Source data
[Start of section]

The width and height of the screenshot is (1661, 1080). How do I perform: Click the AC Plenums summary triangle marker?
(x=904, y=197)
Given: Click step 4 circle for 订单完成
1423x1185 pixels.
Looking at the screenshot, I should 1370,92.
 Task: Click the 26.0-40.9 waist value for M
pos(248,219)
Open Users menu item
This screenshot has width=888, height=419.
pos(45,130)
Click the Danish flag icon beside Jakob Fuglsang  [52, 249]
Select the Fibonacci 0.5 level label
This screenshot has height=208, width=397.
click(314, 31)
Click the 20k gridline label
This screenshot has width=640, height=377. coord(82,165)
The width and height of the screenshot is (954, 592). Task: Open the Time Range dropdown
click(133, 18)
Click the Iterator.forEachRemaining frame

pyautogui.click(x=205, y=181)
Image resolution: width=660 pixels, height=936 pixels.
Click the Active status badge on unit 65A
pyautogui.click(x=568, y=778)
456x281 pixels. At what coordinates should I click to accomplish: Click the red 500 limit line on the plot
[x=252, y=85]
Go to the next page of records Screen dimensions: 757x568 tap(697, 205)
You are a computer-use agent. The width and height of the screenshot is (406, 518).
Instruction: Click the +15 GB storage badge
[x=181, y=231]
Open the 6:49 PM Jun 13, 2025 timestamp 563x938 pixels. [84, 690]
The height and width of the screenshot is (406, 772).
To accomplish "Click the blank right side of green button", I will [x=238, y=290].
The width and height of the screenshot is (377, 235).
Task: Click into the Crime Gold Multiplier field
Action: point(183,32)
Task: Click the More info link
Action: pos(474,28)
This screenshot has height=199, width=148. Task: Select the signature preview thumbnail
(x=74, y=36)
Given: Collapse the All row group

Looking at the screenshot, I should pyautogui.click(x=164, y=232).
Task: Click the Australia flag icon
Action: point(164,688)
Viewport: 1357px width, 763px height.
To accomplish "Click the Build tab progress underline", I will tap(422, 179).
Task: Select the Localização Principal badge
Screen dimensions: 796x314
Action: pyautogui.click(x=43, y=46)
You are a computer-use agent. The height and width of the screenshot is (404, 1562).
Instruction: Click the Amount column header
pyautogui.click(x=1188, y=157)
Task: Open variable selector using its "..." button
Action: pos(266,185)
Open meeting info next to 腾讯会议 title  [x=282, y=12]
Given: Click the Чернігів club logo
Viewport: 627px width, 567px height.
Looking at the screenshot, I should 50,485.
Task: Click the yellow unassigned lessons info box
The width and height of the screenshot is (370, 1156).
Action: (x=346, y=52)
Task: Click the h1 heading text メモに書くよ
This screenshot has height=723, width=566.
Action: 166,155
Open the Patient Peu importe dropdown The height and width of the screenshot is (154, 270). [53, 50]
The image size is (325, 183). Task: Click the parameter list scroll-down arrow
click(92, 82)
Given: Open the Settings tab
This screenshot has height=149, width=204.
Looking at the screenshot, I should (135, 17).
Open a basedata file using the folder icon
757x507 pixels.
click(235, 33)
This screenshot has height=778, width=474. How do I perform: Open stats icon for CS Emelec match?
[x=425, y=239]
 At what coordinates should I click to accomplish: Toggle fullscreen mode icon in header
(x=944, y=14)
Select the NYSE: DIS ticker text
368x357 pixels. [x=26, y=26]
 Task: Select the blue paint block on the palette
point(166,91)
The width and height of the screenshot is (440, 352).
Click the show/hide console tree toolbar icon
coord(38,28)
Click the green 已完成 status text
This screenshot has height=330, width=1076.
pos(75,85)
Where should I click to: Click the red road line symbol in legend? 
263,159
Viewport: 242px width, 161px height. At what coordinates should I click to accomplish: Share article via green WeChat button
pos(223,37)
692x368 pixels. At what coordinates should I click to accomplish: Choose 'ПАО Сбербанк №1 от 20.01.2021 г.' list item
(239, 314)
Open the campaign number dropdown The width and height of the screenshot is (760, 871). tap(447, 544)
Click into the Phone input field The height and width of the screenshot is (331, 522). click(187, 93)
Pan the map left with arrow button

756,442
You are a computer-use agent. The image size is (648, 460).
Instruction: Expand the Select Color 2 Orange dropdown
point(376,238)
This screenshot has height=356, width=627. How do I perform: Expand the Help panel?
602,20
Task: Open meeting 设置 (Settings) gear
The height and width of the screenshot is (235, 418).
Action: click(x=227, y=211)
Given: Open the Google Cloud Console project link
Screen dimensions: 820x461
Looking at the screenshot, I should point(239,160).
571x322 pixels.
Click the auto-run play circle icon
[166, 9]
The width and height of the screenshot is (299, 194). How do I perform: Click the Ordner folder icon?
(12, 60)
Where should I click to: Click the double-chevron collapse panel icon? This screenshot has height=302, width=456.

[End of section]

--- WHAT THIS TASK INVOLVES ---
Please make an exact copy of each record.

--- WRITTEN REPLY ---
The width and height of the screenshot is (1661, 1080). How do I perform: Click the AC Plenums summary triangle marker?
(x=904, y=197)
Given: Click step 4 circle for 订单完成
1423x1185 pixels.
Looking at the screenshot, I should 1370,92.
 Task: Click the 26.0-40.9 waist value for M
pos(248,219)
Open Users menu item
This screenshot has width=888, height=419.
pos(45,130)
Click the Danish flag icon beside Jakob Fuglsang  [52, 249]
Select the Fibonacci 0.5 level label
This screenshot has height=208, width=397.
click(314, 31)
Click the 20k gridline label
This screenshot has width=640, height=377. coord(82,165)
The width and height of the screenshot is (954, 592). Task: Open the Time Range dropdown
click(133, 18)
Click the Iterator.forEachRemaining frame

pyautogui.click(x=205, y=181)
Image resolution: width=660 pixels, height=936 pixels.
Click the Active status badge on unit 65A
pyautogui.click(x=568, y=778)
456x281 pixels. At what coordinates should I click to accomplish: Click the red 500 limit line on the plot
[x=252, y=85]
Go to the next page of records Screen dimensions: 757x568 tap(697, 205)
You are a computer-use agent. The width and height of the screenshot is (406, 518).
Instruction: Click the +15 GB storage badge
[x=181, y=231]
Open the 6:49 PM Jun 13, 2025 timestamp 563x938 pixels. [84, 690]
The height and width of the screenshot is (406, 772).
To accomplish "Click the blank right side of green button", I will [x=238, y=290].
The width and height of the screenshot is (377, 235).
Task: Click into the Crime Gold Multiplier field
Action: point(183,32)
Task: Click the More info link
Action: pos(474,28)
This screenshot has height=199, width=148. Task: Select the signature preview thumbnail
(x=74, y=36)
Given: Collapse the All row group

Looking at the screenshot, I should pyautogui.click(x=164, y=232).
Task: Click the Australia flag icon
Action: point(164,688)
Viewport: 1357px width, 763px height.
To accomplish "Click the Build tab progress underline", I will tap(422, 179).
Task: Select the Localização Principal badge
Screen dimensions: 796x314
Action: pyautogui.click(x=43, y=46)
You are a computer-use agent. The height and width of the screenshot is (404, 1562).
Instruction: Click the Amount column header
pyautogui.click(x=1188, y=157)
Task: Open variable selector using its "..." button
Action: pos(266,185)
Open meeting info next to 腾讯会议 title  [x=282, y=12]
Given: Click the Чернігів club logo
Viewport: 627px width, 567px height.
Looking at the screenshot, I should 50,485.
Task: Click the yellow unassigned lessons info box
The width and height of the screenshot is (370, 1156).
Action: (x=346, y=52)
Task: Click the h1 heading text メモに書くよ
This screenshot has height=723, width=566.
Action: 166,155
Open the Patient Peu importe dropdown The height and width of the screenshot is (154, 270). [53, 50]
The image size is (325, 183). Task: Click the parameter list scroll-down arrow
click(92, 82)
Given: Open the Settings tab
This screenshot has height=149, width=204.
Looking at the screenshot, I should (135, 17).
Open a basedata file using the folder icon
757x507 pixels.
click(235, 33)
This screenshot has height=778, width=474. How do I perform: Open stats icon for CS Emelec match?
[x=425, y=239]
 At what coordinates should I click to accomplish: Toggle fullscreen mode icon in header
(x=944, y=14)
Select the NYSE: DIS ticker text
368x357 pixels. [x=26, y=26]
 Task: Select the blue paint block on the palette
point(166,91)
The width and height of the screenshot is (440, 352).
Click the show/hide console tree toolbar icon
coord(38,28)
Click the green 已完成 status text
This screenshot has height=330, width=1076.
pos(75,85)
Where should I click to: Click the red road line symbol in legend? 
263,159
Viewport: 242px width, 161px height. At what coordinates should I click to accomplish: Share article via green WeChat button
pos(223,37)
692x368 pixels. At what coordinates should I click to accomplish: Choose 'ПАО Сбербанк №1 от 20.01.2021 г.' list item
(239, 314)
Open the campaign number dropdown The width and height of the screenshot is (760, 871). tap(447, 544)
Click into the Phone input field The height and width of the screenshot is (331, 522). click(187, 93)
Pan the map left with arrow button

756,442
You are a computer-use agent. The image size is (648, 460).
Instruction: Expand the Select Color 2 Orange dropdown
point(376,238)
This screenshot has height=356, width=627. How do I perform: Expand the Help panel?
602,20
Task: Open meeting 设置 (Settings) gear
The height and width of the screenshot is (235, 418).
Action: click(x=227, y=211)
Given: Open the Google Cloud Console project link
Screen dimensions: 820x461
Looking at the screenshot, I should point(239,160).
571x322 pixels.
Click the auto-run play circle icon
[166, 9]
The width and height of the screenshot is (299, 194). How do I perform: Click the Ordner folder icon?
(12, 60)
Where should I click to: Click the double-chevron collapse panel icon? This screenshot has height=302, width=456.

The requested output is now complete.